Victims with moderate to severe TBI may suffer serious complications, chronic pain and other debilitating symptoms. Recovery often involves a combination of surgery, medications and rehabilitation.
There is a high risk of seizures following a TBI. Sometimes, patients may develop long-term seizure disorders. Permanent problems such as post-traumatic epilepsy may require treatment with anti-seizure medications.
Ongoing and worsening headaches
Headaches are a common symptom of TBI that may start quickly following the injury. However, certain patients may struggle with persistent headaches, and they may even become more painful. Recurring headaches and migraines are even common for patients who make an otherwise “complete” recovery.
TBI often results in damage to the parts of the brain that control language and communication. Victims may have difficulties in the following areas:
- Speaking or writing
- Understanding speech or writing
- Organizing thoughts
- Participating in and following conversations
This can result in frustration, misunderstanding and conflict among friends, family members and care providers.

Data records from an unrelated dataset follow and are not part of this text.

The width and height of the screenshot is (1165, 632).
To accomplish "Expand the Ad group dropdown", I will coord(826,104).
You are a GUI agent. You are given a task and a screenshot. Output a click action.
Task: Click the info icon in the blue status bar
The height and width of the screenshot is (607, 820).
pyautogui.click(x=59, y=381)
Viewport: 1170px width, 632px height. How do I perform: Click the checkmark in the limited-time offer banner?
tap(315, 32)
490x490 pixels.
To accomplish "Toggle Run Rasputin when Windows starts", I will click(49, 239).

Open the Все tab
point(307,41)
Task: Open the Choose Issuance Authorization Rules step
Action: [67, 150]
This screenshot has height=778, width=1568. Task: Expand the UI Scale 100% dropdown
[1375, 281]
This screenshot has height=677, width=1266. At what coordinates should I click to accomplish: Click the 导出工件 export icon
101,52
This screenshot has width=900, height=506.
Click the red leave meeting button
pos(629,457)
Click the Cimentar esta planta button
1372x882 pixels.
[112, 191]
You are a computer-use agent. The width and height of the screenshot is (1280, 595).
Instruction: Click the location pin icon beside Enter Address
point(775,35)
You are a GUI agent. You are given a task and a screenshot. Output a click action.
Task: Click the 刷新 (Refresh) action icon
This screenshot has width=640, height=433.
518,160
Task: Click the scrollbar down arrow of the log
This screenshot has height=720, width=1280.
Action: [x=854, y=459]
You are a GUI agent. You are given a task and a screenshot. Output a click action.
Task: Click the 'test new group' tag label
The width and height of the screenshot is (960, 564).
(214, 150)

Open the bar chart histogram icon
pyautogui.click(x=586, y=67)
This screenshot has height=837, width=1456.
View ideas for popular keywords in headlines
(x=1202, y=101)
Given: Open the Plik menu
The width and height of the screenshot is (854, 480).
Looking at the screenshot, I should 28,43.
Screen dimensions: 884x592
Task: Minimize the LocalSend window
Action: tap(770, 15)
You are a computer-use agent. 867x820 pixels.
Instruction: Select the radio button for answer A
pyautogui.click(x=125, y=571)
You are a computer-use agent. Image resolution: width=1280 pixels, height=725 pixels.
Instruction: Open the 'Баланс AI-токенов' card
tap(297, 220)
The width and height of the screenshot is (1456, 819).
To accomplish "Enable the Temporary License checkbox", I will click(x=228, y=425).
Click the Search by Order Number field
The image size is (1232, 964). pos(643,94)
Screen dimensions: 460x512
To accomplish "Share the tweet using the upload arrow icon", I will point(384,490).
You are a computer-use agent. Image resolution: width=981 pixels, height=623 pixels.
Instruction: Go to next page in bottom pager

A brain injury can significantly impact the victim’s emotions. TBI patients often suffer from depression, anxiety, irritability, mood swings, insomnia and anger. The presence of ongoing complications can continue to worsen the patient’s mental health.
Coma or vegetative state
A serious TBI may cause a long-term or permanent change to the victim’s state of consciousness, responsiveness or awareness. In the most severe circumstances, this may lead to a coma. A patient may fall into a coma due to widespread damage to the brain. TBI can also cause a patient to enter into a vegetative state, which means the individual is unaware of her or his surroundings but can make certain physical movements.